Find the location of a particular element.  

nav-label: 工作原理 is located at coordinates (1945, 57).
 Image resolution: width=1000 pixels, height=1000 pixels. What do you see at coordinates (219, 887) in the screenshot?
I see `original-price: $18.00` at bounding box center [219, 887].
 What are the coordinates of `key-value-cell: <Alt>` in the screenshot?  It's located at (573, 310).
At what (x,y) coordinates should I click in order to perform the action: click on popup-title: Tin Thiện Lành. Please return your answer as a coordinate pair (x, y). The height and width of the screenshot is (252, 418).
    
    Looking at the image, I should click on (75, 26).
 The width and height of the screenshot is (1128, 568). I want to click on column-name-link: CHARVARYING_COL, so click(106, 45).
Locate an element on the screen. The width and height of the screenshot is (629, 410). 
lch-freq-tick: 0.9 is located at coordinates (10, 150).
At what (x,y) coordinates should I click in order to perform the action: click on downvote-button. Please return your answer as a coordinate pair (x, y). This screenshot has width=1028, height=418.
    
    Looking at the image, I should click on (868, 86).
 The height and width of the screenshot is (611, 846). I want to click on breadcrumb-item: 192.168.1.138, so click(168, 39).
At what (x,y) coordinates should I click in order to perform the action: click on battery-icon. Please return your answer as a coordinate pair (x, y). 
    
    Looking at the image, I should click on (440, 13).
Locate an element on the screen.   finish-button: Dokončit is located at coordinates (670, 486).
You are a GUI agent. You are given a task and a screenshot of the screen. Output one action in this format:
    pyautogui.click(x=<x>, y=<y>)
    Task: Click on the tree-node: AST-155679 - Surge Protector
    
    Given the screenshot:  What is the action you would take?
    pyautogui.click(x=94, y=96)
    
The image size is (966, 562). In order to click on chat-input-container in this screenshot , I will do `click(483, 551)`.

—————

**PROMPT:** Please write out, word for word, the lines starting with the one that contains "coordinates (670, 486)." and going on through the last line above.

**ANSWER SECTION:**
Locate an element on the screen.   finish-button: Dokončit is located at coordinates (670, 486).
You are a GUI agent. You are given a task and a screenshot of the screen. Output one action in this format:
    pyautogui.click(x=<x>, y=<y>)
    Task: Click on the tree-node: AST-155679 - Surge Protector
    
    Given the screenshot:  What is the action you would take?
    pyautogui.click(x=94, y=96)
    
The image size is (966, 562). In order to click on chat-input-container in this screenshot , I will do `click(483, 551)`.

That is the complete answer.